Quando diariamente jornais e televisões nos “oferecem” notícias, sondagens, comentários e análises sobre as eleições americanas e a posição dos principais candidatos, não é seguramente displicente dedicar algum tempo a perceber o que por lá se passa.

Fortes nos seus mais de 300 milhões de habitantes, distribuídos por quase 10 milhões de km2 de superfície e dos seus biliões de dólares de PIB, os EUA apresentam ainda uma outra característica particularmente interessante e merecedora de atenção – o sistema eleitoral.

Classificada entre as nações democráticas, os EUA primam por manter um sistema eleitoral que além de particularmente complexo e prolongado no tempo apresenta como expoente máximo o facto do poder executivo – presidente – não ser eleito pelo voto directo dos seus cidadãos.

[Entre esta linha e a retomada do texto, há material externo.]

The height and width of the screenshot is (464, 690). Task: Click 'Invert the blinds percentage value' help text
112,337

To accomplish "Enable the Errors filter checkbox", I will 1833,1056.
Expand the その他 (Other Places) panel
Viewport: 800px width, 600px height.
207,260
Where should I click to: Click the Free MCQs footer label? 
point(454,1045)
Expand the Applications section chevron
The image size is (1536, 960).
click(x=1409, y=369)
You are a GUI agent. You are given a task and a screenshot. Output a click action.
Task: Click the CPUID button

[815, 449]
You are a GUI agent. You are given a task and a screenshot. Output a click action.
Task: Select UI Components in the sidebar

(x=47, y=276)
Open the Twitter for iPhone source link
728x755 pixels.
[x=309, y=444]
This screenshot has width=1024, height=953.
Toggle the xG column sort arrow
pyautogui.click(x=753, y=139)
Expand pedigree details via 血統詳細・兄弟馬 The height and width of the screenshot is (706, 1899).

Mesmo quando decorre a fase em que os dois partidos – desde a sua fundação no início do último quartel do século XVIII que a política norte-americana se tem desenrolado num sistema bipartidário – procedem à escolha do seu candidato presidencial à eleição que tem lugar no mês de Novembro, no que habitualmente é designado por eleições primárias (uma eleição primária é aquela em que os eleitores escolhem um candidato para o processo eleitoral seguinte e, ao contrário da Europa onde os partidos escolhem os seus candidatos em congressos ou assembleias partidárias, no caso americano as primárias desenrolam-se para que cada partido escolha o candidato que apoiará na eleição presidencial), o processo encontra-se longe de ser simples e directo, com cada partido a organizar em cada um dos 50 estados que integram a União um processo eleitoral que pode revestir várias formas (assembleia eleitoral ou caucus, votação aberta – nela podem participar os filiados em cada partido e os não-filiados –, fechada – reservada exclusivamente a filiados – e semiaberta) e através do qual serão eleitos delegados à convenção nacional de cada partido, sendo nesta que ocorrerá a nomeação final do respectivo candidato.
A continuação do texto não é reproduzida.